* _Extracted text_
A young captain, also bandaged, around his left arm, said: “People don’t want to leave their homes, everything they have built up. But the Russian attacks are now continuous. We will have to retake the areas they have moved into, and so maybe not having too many civilians in the city now, that will mean fewer civilian casualties.”
The officer, who wanted only his first name, Mykhailo, published, continued: “We know the Russians are desperate to get control of Irpin, that is why they are putting so much resources into it. They are not doing well on the ground and that’s why we have so many airstrikes and the long-range shelling.”
Shelling intensified as dusk began to fall, and the crowd took shelter under the remaining arch. Flares went up in the sky followed by red darts of exchanged fire and flashes as buildings, closer and closer, began to get hit.
The crowd swarmed to cross, with difficulty, over the twisted metal and smashed stonework, over the water. Groups huddled together, many carrying packed plastic bags, rucksacks and suitcases, some with children on their shoulders.

* _Exercises_
A – Reproduce the Irpin account between "Shelling intensified as" and "to get hit.", inclusive, changing "arch" to "span".
B – In the Irpin account, where did the crowd take shelter as the shelling intensified?

* _Information given_
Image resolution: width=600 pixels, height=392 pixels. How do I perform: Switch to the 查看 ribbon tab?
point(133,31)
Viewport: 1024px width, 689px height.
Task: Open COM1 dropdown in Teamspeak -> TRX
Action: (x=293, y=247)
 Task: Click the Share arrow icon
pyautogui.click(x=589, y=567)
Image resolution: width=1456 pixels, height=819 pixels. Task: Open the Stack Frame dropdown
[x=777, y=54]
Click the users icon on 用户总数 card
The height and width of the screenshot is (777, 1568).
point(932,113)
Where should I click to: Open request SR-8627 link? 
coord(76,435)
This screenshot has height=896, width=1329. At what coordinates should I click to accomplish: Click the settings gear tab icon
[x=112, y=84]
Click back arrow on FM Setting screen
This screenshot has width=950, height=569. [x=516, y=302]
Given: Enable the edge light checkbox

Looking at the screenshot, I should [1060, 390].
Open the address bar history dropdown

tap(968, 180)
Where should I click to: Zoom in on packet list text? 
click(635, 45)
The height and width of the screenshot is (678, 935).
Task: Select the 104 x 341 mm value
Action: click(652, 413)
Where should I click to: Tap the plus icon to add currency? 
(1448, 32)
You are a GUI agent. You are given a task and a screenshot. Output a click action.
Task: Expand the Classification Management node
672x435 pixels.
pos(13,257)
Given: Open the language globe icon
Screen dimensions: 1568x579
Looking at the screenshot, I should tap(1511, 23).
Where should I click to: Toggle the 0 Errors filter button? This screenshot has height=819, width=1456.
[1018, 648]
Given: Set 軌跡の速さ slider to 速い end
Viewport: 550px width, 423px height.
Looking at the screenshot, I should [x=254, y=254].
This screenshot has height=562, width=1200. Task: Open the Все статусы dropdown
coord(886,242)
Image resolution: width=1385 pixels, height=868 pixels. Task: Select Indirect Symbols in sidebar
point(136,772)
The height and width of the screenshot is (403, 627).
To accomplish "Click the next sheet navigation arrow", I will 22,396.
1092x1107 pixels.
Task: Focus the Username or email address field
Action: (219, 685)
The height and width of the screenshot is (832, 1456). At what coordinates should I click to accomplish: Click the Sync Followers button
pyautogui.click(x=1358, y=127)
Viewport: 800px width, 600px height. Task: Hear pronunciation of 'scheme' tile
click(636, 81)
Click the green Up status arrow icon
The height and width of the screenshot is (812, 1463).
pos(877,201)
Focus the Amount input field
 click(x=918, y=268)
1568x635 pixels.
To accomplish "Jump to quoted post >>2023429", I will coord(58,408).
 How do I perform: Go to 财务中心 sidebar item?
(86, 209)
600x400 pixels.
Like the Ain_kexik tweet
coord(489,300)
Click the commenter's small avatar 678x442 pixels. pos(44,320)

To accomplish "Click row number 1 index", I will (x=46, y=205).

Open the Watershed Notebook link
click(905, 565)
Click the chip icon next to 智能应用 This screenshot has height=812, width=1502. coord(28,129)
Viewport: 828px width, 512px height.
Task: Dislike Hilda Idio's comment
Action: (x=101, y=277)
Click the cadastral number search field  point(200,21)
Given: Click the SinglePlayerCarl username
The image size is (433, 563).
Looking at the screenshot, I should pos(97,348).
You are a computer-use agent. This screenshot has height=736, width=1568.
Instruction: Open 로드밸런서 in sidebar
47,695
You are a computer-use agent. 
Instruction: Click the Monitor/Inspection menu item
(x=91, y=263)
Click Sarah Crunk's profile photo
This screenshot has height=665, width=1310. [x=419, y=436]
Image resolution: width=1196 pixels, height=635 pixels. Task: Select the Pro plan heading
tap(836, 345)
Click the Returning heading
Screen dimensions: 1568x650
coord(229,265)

* _Answers to the exercise_
A –
Shelling intensified as dusk began to fall, and the crowd took shelter under the remaining span. Flares went up in the sky followed by red darts of exchanged fire and flashes as buildings, closer and closer, began to get hit.

B – Under the remaining arch.